EXERCISE INSTRUCTIONS
Could you return, exactly as written, every line from the one containing "Given: Click the Collect Allocations button" through the last line of the entries below, leaving out the pictures?

DATA FOR REVIEW
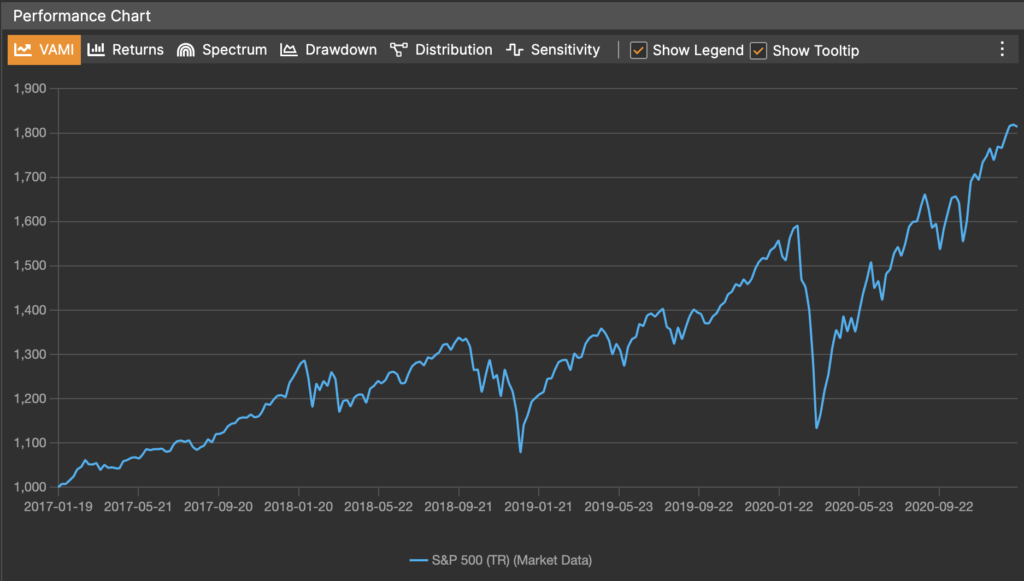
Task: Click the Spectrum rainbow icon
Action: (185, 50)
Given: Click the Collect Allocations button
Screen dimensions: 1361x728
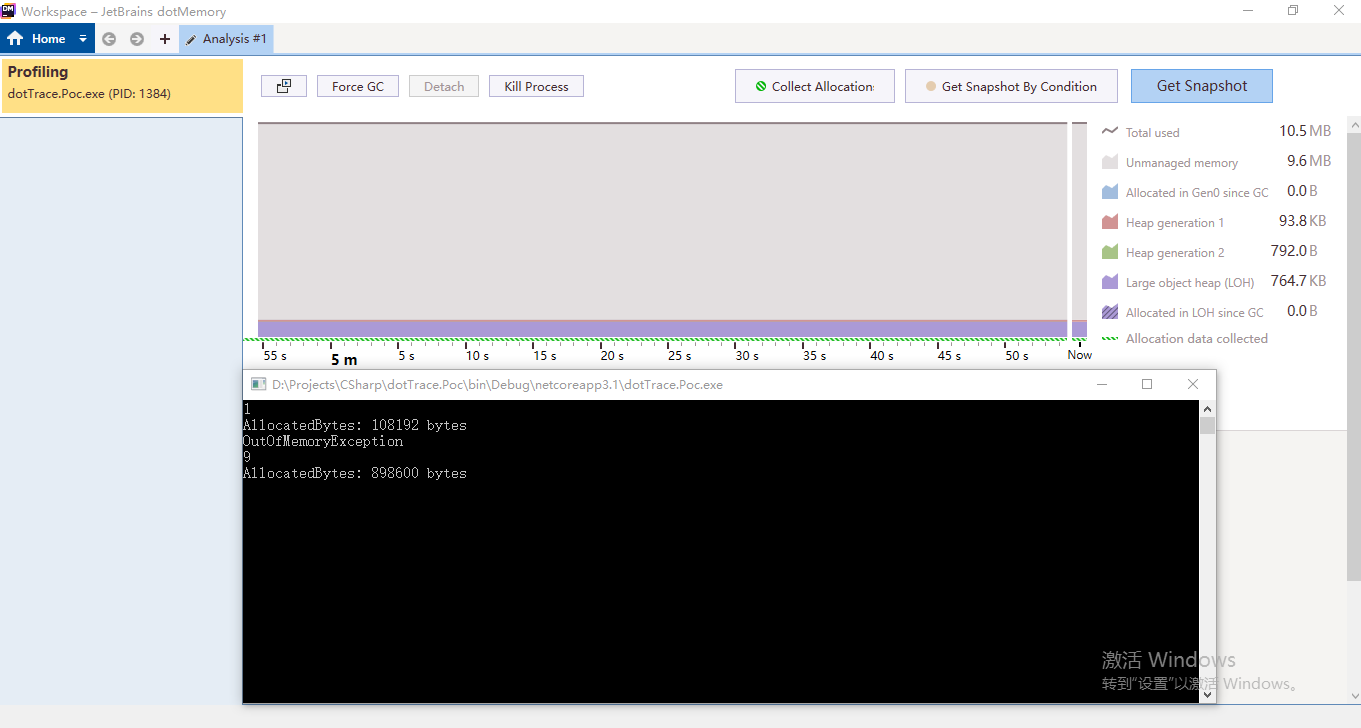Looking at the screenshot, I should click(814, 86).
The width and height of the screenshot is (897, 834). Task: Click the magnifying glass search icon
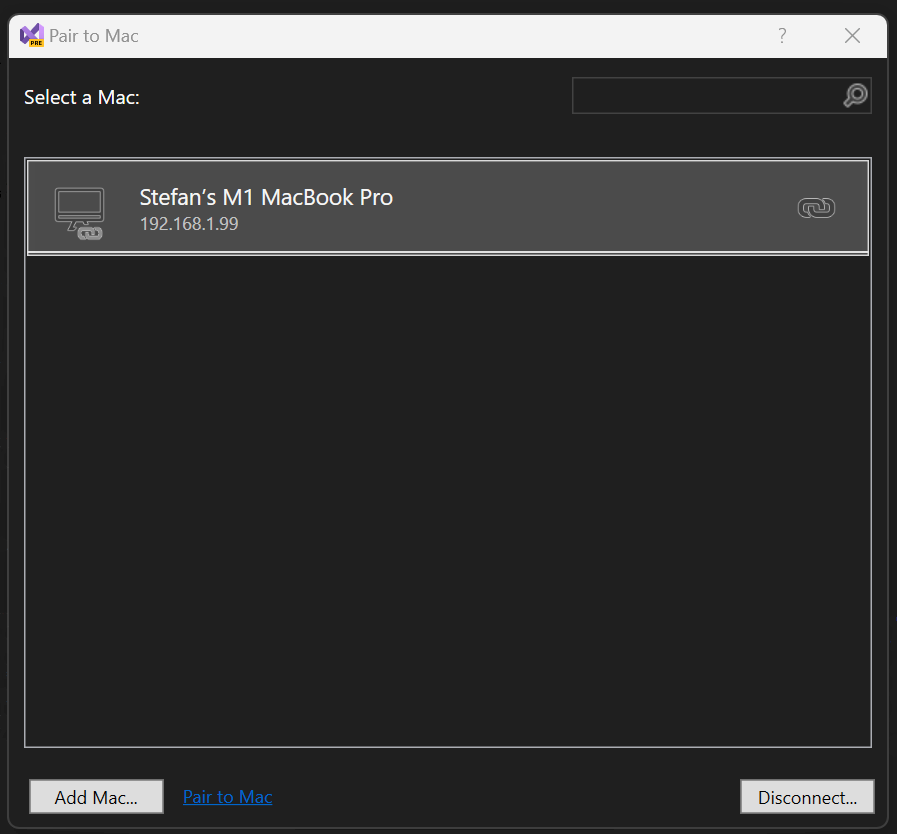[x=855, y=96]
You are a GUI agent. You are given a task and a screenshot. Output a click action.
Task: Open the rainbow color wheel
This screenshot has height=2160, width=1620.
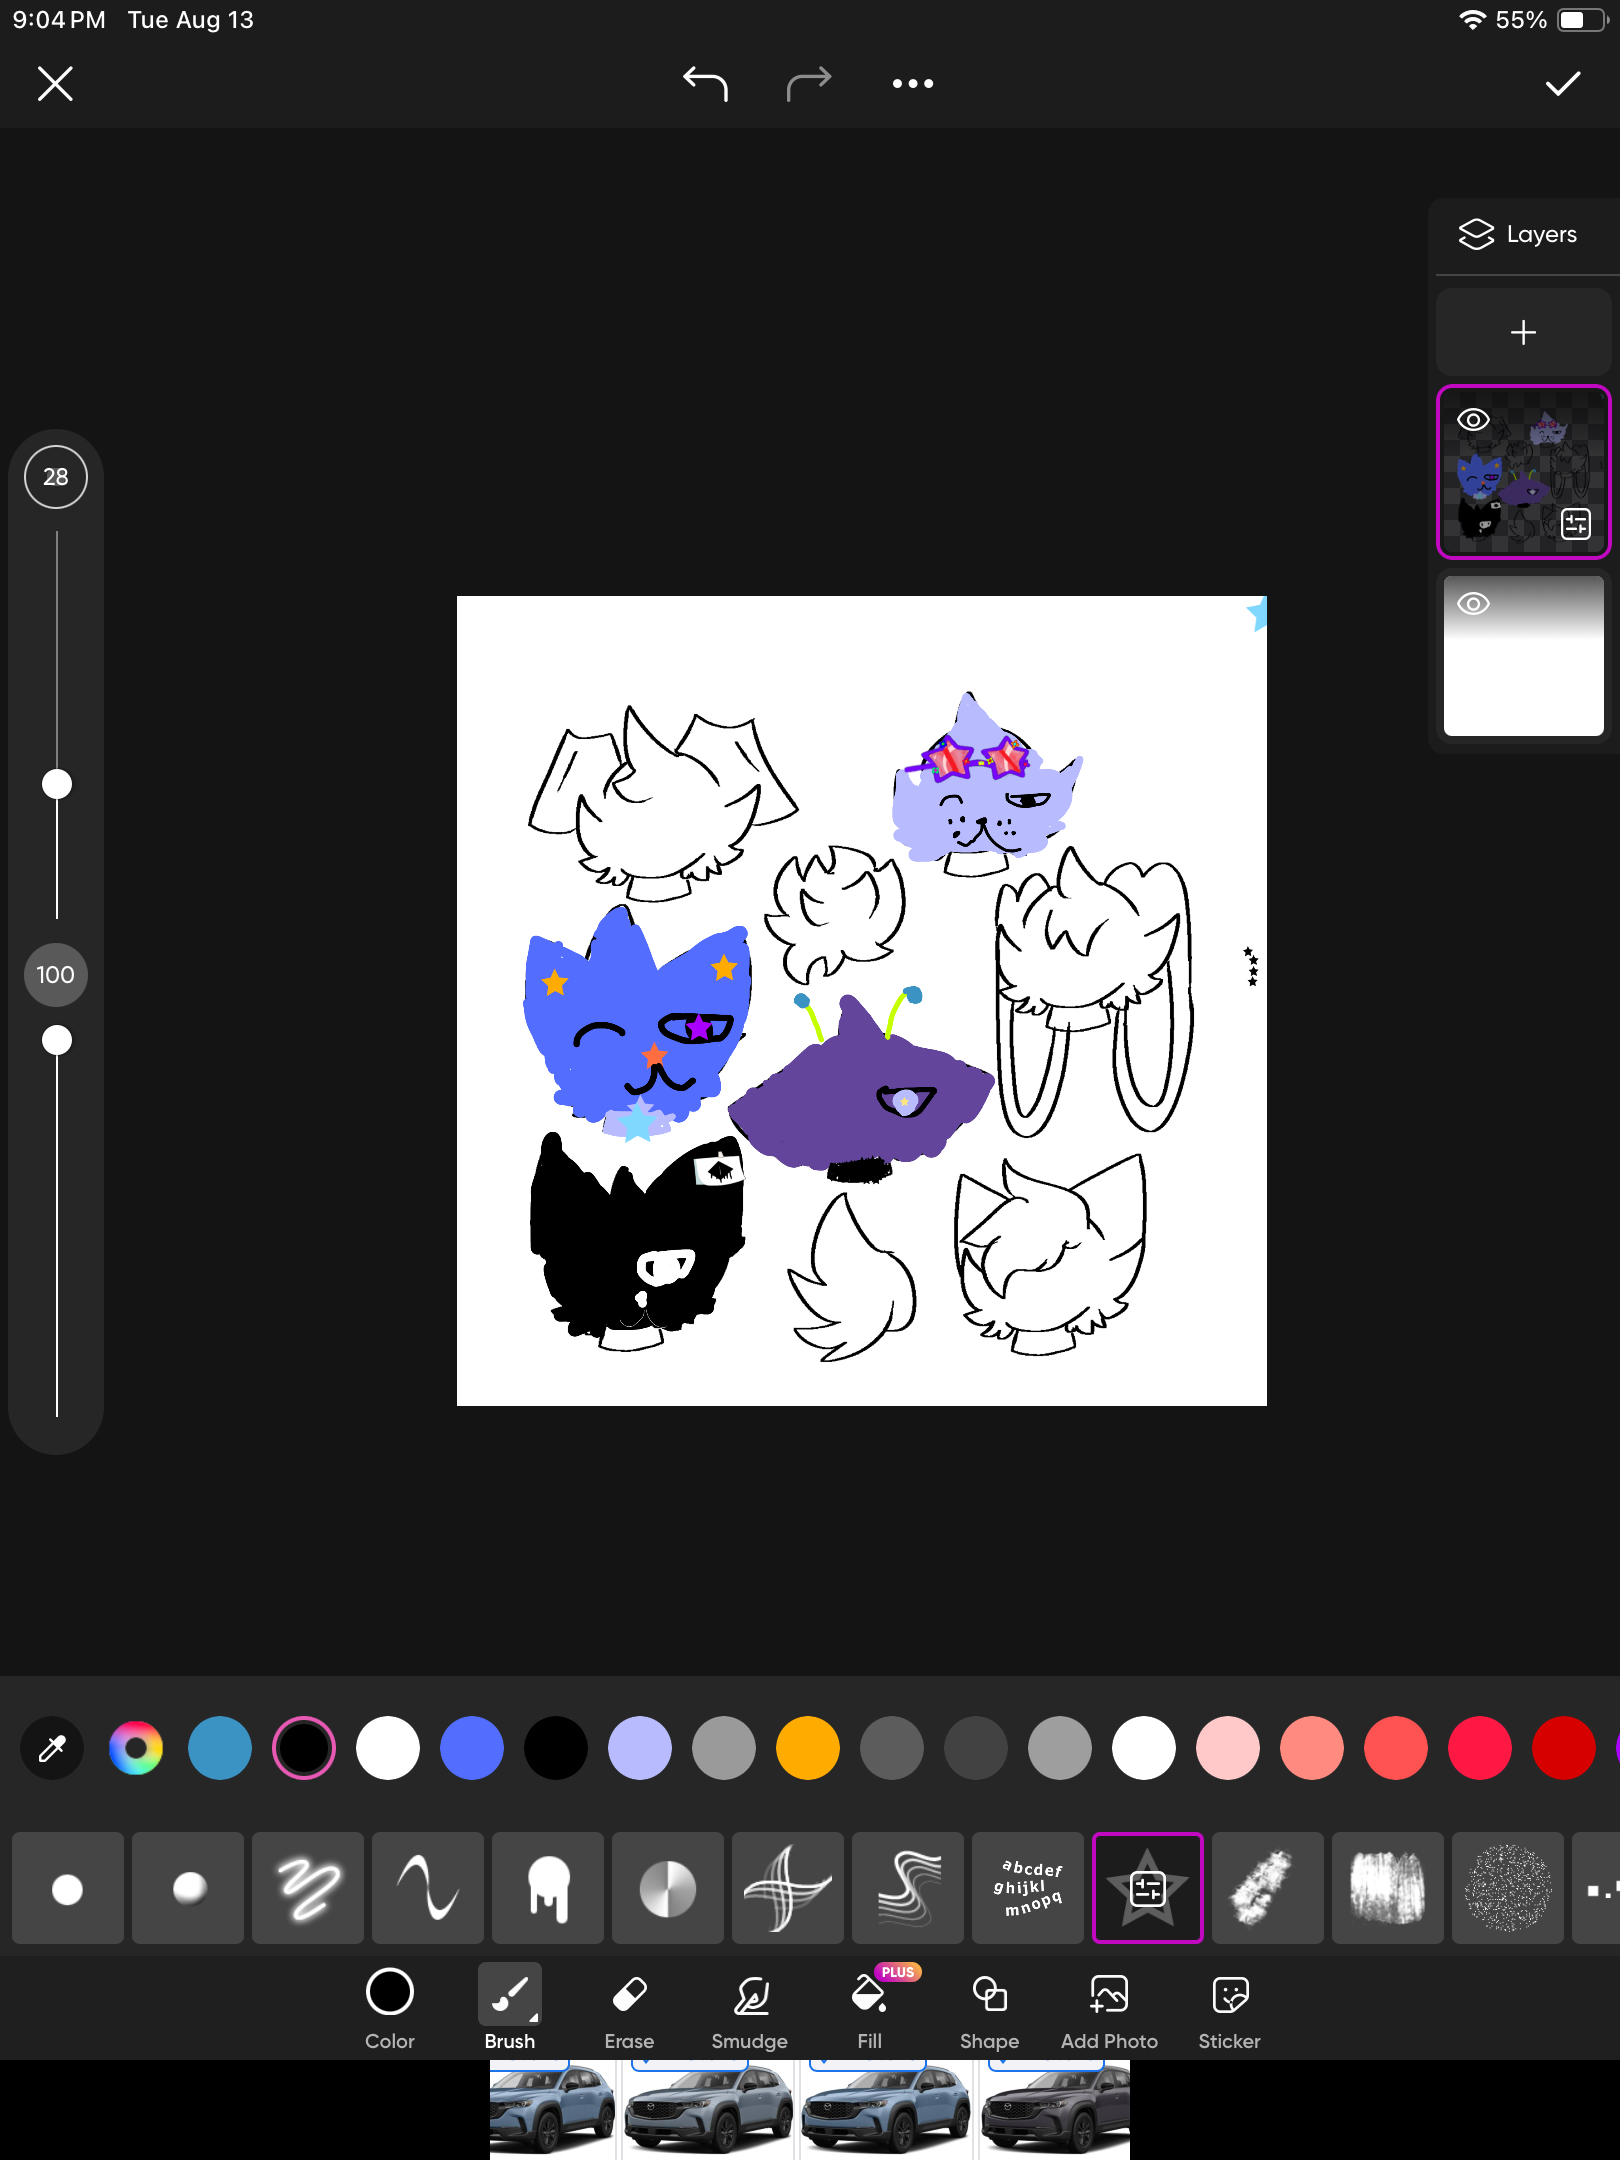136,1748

ANSWER SECTION
Given: Click the Collect Allocations button
Screen dimensions: 1361x728
Looking at the screenshot, I should click(814, 86).
The width and height of the screenshot is (897, 834). Task: Click the magnifying glass search icon
[x=855, y=96]
You are a GUI agent. You are given a task and a screenshot. Output a click action.
Task: Open the rainbow color wheel
This screenshot has height=2160, width=1620.
136,1748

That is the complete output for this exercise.